PCD Certification Preparation Guide: Section 3 — Deploying applications (~20% of the exam)

This guide helps candidates preparing for the Google Cloud Professional Cloud Developer (PCD) certification explore Section 3 of the exam through the lens of the Tech Equity RAD platform at https://radmodules.dev. Three modules are relevant to this section: GCP Services, which establishes the foundational shared infrastructure; App CloudRun, which deploys serverless containerised applications on Cloud Run; and App GKE, which deploys containerised workloads on GKE Autopilot.

You interact with each module by configuring its variables in the RAD UI deployment portal, then exploring the resulting infrastructure in the GCP Console. Variables are organised into numbered groups in the RAD UI deployment form — for example, "(Group 3)" refers to the third collapsible section of settings for that module. This guide maps each exam topic to the relevant variables you can configure and the console locations where you can observe the outcomes. It also highlights PCD objectives that are not currently implemented by these modules, providing guidelines for self-guided research and exploration.
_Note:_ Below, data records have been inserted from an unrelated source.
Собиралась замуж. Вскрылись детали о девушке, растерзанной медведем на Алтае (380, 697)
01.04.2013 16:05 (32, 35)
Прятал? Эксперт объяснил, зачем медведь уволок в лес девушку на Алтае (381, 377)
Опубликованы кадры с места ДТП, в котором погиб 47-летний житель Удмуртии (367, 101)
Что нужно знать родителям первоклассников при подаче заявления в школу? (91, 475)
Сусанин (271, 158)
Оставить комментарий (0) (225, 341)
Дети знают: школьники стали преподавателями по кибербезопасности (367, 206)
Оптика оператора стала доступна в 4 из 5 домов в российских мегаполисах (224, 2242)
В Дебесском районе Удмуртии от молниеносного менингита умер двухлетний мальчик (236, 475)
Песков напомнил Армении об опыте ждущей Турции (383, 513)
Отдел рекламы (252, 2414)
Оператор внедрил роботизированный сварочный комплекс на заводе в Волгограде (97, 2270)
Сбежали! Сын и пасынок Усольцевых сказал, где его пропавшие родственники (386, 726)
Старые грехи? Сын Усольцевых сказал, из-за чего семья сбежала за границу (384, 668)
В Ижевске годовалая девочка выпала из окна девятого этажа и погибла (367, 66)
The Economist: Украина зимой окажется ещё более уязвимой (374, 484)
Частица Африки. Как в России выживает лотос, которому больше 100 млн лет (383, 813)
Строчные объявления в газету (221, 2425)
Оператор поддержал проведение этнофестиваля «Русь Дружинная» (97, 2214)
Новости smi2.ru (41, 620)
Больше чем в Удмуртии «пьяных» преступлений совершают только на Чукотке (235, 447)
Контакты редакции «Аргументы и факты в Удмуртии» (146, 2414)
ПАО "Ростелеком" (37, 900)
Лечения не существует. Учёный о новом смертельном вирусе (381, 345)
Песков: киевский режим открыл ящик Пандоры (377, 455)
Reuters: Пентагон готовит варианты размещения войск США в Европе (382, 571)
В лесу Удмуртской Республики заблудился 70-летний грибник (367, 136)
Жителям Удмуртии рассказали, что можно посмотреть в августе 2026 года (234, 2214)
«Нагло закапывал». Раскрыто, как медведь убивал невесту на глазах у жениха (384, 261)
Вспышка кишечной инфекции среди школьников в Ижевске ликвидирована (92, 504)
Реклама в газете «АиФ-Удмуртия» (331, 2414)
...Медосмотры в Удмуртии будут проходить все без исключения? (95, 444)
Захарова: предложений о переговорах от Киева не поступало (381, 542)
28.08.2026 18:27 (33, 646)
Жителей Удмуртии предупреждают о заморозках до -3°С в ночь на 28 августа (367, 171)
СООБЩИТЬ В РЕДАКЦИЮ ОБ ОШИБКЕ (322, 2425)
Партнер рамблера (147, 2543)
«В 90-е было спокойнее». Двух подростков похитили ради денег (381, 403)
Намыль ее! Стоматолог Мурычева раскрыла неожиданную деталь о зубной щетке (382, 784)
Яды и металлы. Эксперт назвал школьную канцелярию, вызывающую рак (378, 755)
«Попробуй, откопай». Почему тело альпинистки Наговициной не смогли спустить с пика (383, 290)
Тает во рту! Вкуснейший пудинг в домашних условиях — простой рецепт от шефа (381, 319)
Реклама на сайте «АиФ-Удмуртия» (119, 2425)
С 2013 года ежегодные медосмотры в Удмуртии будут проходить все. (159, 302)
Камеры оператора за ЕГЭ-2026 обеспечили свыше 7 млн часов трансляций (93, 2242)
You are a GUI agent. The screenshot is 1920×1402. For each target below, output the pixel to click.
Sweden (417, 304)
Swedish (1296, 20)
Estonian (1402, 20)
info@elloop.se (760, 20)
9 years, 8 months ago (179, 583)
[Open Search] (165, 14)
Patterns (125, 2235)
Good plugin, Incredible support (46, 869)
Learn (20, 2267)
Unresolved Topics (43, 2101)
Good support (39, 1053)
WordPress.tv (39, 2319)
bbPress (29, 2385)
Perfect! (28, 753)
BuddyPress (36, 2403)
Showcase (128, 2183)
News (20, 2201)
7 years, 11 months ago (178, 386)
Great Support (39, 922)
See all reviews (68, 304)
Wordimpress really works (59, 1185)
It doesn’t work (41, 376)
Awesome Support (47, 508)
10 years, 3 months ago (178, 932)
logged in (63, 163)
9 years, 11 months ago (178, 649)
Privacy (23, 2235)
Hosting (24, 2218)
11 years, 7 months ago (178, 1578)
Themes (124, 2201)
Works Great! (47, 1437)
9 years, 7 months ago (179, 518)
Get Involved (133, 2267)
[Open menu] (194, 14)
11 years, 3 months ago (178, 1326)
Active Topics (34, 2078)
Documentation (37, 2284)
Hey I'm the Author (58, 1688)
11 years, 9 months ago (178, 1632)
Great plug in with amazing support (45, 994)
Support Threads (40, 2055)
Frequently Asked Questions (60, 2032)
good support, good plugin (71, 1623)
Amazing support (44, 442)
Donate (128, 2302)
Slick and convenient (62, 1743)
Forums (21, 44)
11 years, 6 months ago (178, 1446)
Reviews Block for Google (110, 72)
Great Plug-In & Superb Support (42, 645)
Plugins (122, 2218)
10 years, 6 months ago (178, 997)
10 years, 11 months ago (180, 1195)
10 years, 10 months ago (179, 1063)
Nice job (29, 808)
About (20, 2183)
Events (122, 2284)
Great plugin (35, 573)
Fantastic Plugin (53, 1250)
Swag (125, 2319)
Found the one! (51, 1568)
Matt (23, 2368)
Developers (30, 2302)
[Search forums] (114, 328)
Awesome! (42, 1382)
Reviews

3.1 Deploying applications to Cloud Run

Deploying Applications from Source Code

Concept: Delivering containerised code to the serverless Cloud Run environment using managed CI/CD pipelines.

In the RAD UI:

Application Deployment: The platform orchestrates the deployment process using the container_image variable (Group 3), which specifies the Artifact Registry path including the image digest or tag that Cloud Run pulls at deploy time.
Continuous Deployment: Setting cloud_deploy_stages (Group 7) configures Google Cloud Deploy to take the built container image and roll it out progressively across defined environments (e.g., dev, staging, prod) directly to Cloud Run services. Each stage requires explicit promotion — a release must be manually promoted from dev to staging, or you can configure auto-promotion for non-production stages.

Console Exploration: Navigate to Cloud Deploy > Delivery pipelines to visualise the progression of a release and understand how the application moves through its environments. Click into a pipeline to see the individual stages, their promotion status, and the rollout history. Select a specific rollout to view the deployment target, the container image deployed, and the rollout status (Succeeded, Failed, or In Progress).

Navigate to Cloud Run and select your service. Under the Revisions tab, observe that each deployment creates a new immutable revision. Cloud Run traffic splitting allows you to route a percentage of traffic to multiple revisions simultaneously — enabling canary and blue/green deployment patterns without Cloud Deploy.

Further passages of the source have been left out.